What should the relative humidity be in a basement? A basement’s relative humidity should be between 30 and 50 percent throughout the year. It may increase during some seasons and decrease during others, but it should generally be between these ranges. You may wish to get a hygrometer to measure the humidity in your basement, and then take action if it is too low or too high.
How Humid Should Your Basement Be?
Your basement should not be over 50 percent or under 30 percent humidity. Too much or too little humidity indicates that there is a problem that needs to be resolved, and keeping an eye on this will help you to catch problems before they occur. If the humidity increases above 50 percent, you will start encountering issues with mold.
Dampness can cause a whole host of issues. It will prevent your insulation from working properly, and may cause it to degrade and start to rot. It will affect things like paintwork and wallpaper, as well as many kinds of flooring. It will destroy woodwork, compromising your timbers and potentially affecting your home’s structural integrity.
Excessive humidity in your basement can spread to the rest of your home, and may have similar effects there. It creates a breeding ground for mold, which will affect your health and can cause breathing difficulties if you breathe it in. Additionally, moisture in your basement will damage items you have stored there, and will make the room cold and uncomfortable.

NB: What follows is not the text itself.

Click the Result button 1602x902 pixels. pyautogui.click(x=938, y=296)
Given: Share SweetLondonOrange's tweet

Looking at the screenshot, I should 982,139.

Dampness below your house will stop your house from feeling warm and dry, and can cause plenty of issues upstairs as well as downstairs.
Most basements are too damp, rather than too dry, but very low humidity can be a problem too. Low humidity can increase the risk of dry rot forming in your timbers, and may make the space more hospitable to pests and insects. Low humidity can make your skin dry and make exacerbate problems like nosebleeds and dandruff.
Furthermore, low humidity can also contribute to deterioration in your household decor, and may result in things like peeling paint. Overall, therefore, both conditions need to be avoided, and you need to keep your basement reasonably dry, but not arid.
It is worth noting that you might notice lower humidity levels in winter, especially if it is freezing. Levels could drop as low as 20 percent without causing problems, as long as this is a short-term reduction.
How Do You Reduce Humidity in Your Basement?
High humidity levels are generally a big problem in basements, but there are lots of things you can do to tackle them. First, you should find the source of humidity. Has a moisture barrier been compromised? Do you need more damp-proofing? Is there too much groundwater around the basement?
It may be expensive to fix some of these problems, but they will be key to getting rid of excess humidity in your basement. You should therefore deal with them as soon as you are able to.
In other cases, humidity might be caused by poor conditions. For example, if you turn the heat off in your basement during the winter, it’s likely to become damp, because cool air tends to be wetter. It might seem wasteful to have your heating on if you aren’t using the basement, but it’s key to keeping it reasonably dry.
Heating your basement will also help to keep your home warm, since heat rises, so it’s best to keep the room between 55 and 60 degrees F during the winter.
You should make efforts to increase the airflow in the room, too. Removing carpeting and making sure that the room isn’t too crammed with stuff may reduce dampness. Check whether things like washing machines are draining properly, and consider drying laundry in another room if necessary.
You can also reduce humidity by running a dehumidifier. This is a great solution if you have temporary sources of moisture (such as drying clothes) and the basement is otherwise dry enough, but if you think there are serious issues with the basement being damp, find permanent solutions before you turn to a dehumidifier.
Remember that summer air can be humid. If warm air flows into your basement, it will condense in the cooler space, leaving moisture droplets on the stone and metal in the room. Keep your basement windows closed on humid summer days to avoid this.
If you are really struggling with dampness in a basement, consider getting a company in to inspect the space and determine what’s wrong. This is better than struggling with dampness in the long term.
How Do You Increase Humidity in Your Basement?
If your basement is too dry, you should again investigate the cause. A broken AC unit or heating unit may be at fault, and will need to be addressed quickly. It’s rare for a basement to be too dry in normal conditions, so avoid using a humidifier, and instead find the cause and deal with it as soon as you can.
You will probably never need to increase the humidity in your basement, but use excessive dryness as a warning sign to investigate.
Relative humidity in your basement should usually be between 30 and 50 percent. Most basements suffer from excessive moisture, not dryness, but keep an eye on both scenarios to ensure your home stays comfortable and safe for you to live in. Deal with temperature fluctuations as quickly as you can to prevent damage and insect infestations.